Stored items
------------

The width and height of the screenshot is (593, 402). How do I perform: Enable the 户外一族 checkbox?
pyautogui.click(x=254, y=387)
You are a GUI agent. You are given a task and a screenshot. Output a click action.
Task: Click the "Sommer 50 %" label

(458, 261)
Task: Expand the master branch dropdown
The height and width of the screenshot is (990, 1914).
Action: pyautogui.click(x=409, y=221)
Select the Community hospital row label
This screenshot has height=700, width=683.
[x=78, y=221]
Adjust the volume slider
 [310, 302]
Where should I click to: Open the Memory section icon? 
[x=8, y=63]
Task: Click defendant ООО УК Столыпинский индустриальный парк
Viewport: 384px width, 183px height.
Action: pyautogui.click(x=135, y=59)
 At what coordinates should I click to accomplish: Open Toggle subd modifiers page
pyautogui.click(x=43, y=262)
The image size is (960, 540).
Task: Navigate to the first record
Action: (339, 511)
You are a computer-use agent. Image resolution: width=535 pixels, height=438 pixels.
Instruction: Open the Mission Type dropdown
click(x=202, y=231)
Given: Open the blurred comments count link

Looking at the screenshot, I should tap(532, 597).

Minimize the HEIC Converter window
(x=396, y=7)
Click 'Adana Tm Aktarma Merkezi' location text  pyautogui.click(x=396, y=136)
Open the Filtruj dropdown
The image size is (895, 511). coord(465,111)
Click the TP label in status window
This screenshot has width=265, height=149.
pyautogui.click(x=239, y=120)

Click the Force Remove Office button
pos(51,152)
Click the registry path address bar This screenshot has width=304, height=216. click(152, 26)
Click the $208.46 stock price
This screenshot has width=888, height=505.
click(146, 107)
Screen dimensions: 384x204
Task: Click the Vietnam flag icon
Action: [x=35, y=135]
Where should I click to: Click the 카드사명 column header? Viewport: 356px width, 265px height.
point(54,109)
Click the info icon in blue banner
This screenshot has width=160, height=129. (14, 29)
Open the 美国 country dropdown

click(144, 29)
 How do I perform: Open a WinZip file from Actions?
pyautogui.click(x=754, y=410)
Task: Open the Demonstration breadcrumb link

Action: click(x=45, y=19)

------------

#### [TASK BRIEF]
Each line above that contains the string "agent" should be copied.

#### [WRITTEN ANSWER]
You are a GUI agent. You are given a task and a screenshot. Output a click action.
You are a computer-use agent. Image resolution: width=535 pixels, height=438 pixels.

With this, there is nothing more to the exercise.